The present invention relates to an electrophotographic color image forming apparatus in which a plurality of charging means, image exposure means and developing means are arranged along the circumferential surface of a drum-shaped image-forming member, and toner images are formed and superimposed while the image-forming member is rotated by one revolution.
Concerning the method for forming a multi-color image, there have been known some methods including apparatus (A) in which photoreceptors, charging units and developing units each in quantity equivalent to the number of colors necessary for the multi-color image are provided, and toner images each being a mono-color formed on each photoreceptor are superimposed on an intermediate transfer member to form a color image, apparatus (B) in which one photoreceptor is caused to make plural turns so that charging, image exposure and developing for each color are repeated for forming a color image, and apparatus (C) in which charging, image exposure and developing for each color are conducted in succession while one photoreceptor makes one turn for forming a color image.
However, the apparatus (A) has a drawback that the dimensions of the apparatus are increased because a plurality of photoreceptors and intermediate transfer meters are required, while the apparatus (B) has a restriction that the size of a formed image is limited to the surface area or less of the photoreceptor although the dimensions of the apparatus can be small because the required number of each of the charging means, image exposure means and photoreceptor is just one.
In the case of the apparatus (C), which makes it possible to form images at high speed, it still has a contradiction that the diameter of a photoreceptor is large and thereby the apparatus is also large due to the following two reasons; one is the necessity that a plurality of charging units, image exposure means and developing units need to be arranged within a circumferential surface of the photoreceptor, and the other is the necessity that the distance between the image exposure means and the developing unit needs to be long for avoiding a possibility that image quality is deteriorated by toner leaking from the developing unit to which an image exposure optical system is located close.
For the purpose of avoiding the drawback of the aforementioned contradiction in the apparatus (C), there has been suggested an apparatus in which the base of an image-forming member is formed from a transparent material, a plurality of image exposure means are housed in the image-forming member, and a light-sensitive layer formed on the external surface of the base is exposed to light reflected on an image through the base (for example, Japanese Patent Publication Open to Public Inspection No. 307307/1993).
However, in the apparatus suggested above, since the image exposure means are provided inside the image forming member and the great number of charging devices and developing devices are mounted outside the image forming member, the construction inevitably becomes complicated.
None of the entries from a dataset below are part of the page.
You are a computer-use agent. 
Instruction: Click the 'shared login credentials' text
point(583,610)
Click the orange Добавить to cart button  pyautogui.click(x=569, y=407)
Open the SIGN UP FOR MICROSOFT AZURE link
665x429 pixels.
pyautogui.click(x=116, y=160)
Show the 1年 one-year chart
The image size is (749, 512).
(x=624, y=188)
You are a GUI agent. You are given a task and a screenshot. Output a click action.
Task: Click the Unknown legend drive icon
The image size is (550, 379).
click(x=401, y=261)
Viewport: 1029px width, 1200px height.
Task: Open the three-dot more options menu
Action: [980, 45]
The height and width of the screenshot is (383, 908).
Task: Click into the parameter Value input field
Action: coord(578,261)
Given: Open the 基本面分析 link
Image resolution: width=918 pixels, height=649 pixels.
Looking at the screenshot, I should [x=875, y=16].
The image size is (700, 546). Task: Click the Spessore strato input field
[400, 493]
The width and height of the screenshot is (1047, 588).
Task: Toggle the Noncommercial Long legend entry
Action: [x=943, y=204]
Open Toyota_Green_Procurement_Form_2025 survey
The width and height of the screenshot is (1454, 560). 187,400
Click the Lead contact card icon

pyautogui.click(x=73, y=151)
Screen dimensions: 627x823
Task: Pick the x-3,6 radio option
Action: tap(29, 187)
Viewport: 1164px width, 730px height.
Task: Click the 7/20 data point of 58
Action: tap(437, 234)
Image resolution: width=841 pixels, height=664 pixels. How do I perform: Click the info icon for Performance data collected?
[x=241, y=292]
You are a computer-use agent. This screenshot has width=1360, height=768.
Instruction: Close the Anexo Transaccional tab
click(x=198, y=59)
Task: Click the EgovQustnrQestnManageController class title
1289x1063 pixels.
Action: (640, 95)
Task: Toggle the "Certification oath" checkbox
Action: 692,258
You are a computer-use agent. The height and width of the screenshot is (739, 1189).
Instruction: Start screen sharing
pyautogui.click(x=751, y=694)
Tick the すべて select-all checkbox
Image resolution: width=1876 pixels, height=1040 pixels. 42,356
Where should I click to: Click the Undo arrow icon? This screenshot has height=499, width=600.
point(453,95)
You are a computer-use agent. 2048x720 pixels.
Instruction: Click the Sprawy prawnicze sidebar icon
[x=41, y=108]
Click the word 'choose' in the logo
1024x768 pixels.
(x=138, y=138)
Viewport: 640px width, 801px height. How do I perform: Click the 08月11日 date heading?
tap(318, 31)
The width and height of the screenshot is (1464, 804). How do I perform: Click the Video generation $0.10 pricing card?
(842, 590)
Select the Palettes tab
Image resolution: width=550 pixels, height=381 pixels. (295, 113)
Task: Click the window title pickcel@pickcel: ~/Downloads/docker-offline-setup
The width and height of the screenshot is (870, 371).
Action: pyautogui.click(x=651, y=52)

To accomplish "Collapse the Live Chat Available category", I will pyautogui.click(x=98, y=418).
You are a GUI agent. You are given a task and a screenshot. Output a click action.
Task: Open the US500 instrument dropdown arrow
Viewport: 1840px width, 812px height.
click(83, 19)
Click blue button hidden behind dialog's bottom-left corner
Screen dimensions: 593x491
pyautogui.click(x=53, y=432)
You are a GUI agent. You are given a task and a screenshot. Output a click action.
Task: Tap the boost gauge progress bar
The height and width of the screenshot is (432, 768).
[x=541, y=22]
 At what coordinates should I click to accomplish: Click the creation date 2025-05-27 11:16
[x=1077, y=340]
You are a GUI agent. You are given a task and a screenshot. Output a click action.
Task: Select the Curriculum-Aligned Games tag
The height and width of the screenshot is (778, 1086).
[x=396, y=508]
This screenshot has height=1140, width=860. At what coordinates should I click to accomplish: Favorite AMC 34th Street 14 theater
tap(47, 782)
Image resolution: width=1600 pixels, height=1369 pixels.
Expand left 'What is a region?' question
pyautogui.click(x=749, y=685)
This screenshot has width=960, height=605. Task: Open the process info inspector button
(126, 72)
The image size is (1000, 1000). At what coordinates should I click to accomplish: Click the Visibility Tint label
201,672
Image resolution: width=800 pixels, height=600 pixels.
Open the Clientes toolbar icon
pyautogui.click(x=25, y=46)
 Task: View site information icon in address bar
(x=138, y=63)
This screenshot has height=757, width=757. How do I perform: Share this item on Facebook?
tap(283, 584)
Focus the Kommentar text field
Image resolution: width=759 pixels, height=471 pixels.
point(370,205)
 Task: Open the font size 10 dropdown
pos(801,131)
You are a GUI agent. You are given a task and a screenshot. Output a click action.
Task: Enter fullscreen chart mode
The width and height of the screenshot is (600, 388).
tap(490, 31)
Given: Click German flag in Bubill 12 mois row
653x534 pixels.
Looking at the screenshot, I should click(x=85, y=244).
Further, a mounting and dismounting operation for the developing devices, the image forming member and the image exposure means becomes troublesome and the handling operation for the machinery components may be not easy. Also, it may be difficult to maintain a predetermined precise positional relation among the machinery components. Still further, to rotate the image forming member together with the optical exposure system incorporated in the image forming member and to mount or dismount the image forming member requires a difficult technique.
In particular, the optical exposure system is arranged with high precision among LEDs and between each LED and the image forming member. Accordingly, if deformation or positional deviation takes place on the optical exposure system at the time of mounting or dismounting the image forming member, the registration of the superimposed images or the image forming position may be deviated, resulting in that a good quality image may be not obtained.